Perusing the catalogs of historic photos which I routinely harvest from antiquarian sources such as the “google books” service over the holidays, I came across this image of the Stern Brothers store on 23rd street between 5th and 6th avenues in a 1903 photo survey of New York. For one reason or another, I’ve spent a lot of time marching up and down 23rd street and have always been curious about the structure (which currently houses a largish “Home Depot”).

from wikipedia

Stern Brothers was founded in 1867 by Issac, Louis and Benjamin Stern, sons of German Jewish immigrants. In 1867 they began selling dry goods in Buffalo, New York. From these humble beginnings the Stern Brothers became an important merchandising family in New York City.

In 1868 they moved to New York City and opened a one room store at 367 Sixth Avenue. In 1877 the store was again relocated to larger quarters at 110 West 23rd. Street. Outgrowing the store at 110 West 23rd. Street, Stern Brothers erected a new structure at the same location which became the new flagship store in 1878. It was noted for its cast-iron facade at 32 to 36 West 23rd. Street & 23 to 35 West 22nd. Street.

The building was designed by Henry Fernbach. It was enlarged according to a design by W.M. Schickel in 1892. The enormous, six story building was executed in the Renaissance Revival style. W.M. Schinckel’s typically 19th. century addition tripled the dimensions of the original structure on the eastern portion of the site. The tall central section of this addition animates the long and delicately detailed facade. The company’s monogram is still located above the central arch. (This structure is still in use today. The first floor houses a Home Depot, while the upper floors are showrooms.) The entire Sterns family worked in this store, which carried both luxury goods and merchandise the working classes. It was an elegant store noted for its fashionable clothes. Ladies from all over the city came to Stern Brothers for their Paris fashions.

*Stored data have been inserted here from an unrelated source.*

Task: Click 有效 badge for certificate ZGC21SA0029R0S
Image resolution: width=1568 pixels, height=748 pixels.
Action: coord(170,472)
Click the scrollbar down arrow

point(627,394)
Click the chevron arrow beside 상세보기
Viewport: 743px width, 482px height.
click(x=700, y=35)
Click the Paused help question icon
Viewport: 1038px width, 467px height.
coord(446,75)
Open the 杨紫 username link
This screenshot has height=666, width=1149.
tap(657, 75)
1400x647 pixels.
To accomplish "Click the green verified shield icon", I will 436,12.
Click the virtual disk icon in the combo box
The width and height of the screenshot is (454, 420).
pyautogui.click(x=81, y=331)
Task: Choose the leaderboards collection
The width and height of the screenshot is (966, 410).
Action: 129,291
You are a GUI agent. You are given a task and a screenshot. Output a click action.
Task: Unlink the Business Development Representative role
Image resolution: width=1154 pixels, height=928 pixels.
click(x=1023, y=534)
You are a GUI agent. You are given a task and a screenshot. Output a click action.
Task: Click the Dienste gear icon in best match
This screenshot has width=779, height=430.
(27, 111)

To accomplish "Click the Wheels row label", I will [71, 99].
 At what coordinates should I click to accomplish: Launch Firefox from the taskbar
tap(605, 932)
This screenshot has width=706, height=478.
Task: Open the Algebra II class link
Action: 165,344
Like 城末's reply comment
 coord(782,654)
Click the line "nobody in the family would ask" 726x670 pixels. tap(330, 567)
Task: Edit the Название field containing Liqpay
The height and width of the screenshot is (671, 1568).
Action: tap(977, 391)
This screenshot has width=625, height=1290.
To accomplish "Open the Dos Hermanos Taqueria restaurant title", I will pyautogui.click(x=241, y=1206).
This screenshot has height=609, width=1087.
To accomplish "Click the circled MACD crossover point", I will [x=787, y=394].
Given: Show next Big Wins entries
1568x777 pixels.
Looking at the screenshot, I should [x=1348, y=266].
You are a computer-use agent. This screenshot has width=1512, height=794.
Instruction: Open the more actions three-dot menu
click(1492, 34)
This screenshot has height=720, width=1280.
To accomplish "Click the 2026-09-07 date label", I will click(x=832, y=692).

This enterprise was distinguished by its elegant door men in top hats and the generous and friendly service of the Sterns themselves.

A “longer” version of the same subject – photo by Mitch Waxman

On Tuesday, on my way to a client’s office on 23rd street to pick up a job, I made it a point of trying to find a similar vantage point to the one in the historic photo- although the 1903 version is clearly shot from the elevated landing of a staircase, or perhaps, the first story window of some long gone structure.

What remains in Manahattan these days is corporatized, commercialized, bland, and privatized- who would blame these stalwart titans of economic might for shunning and denying the requests of some shabby man with a camera who is unprofitably seeking the past?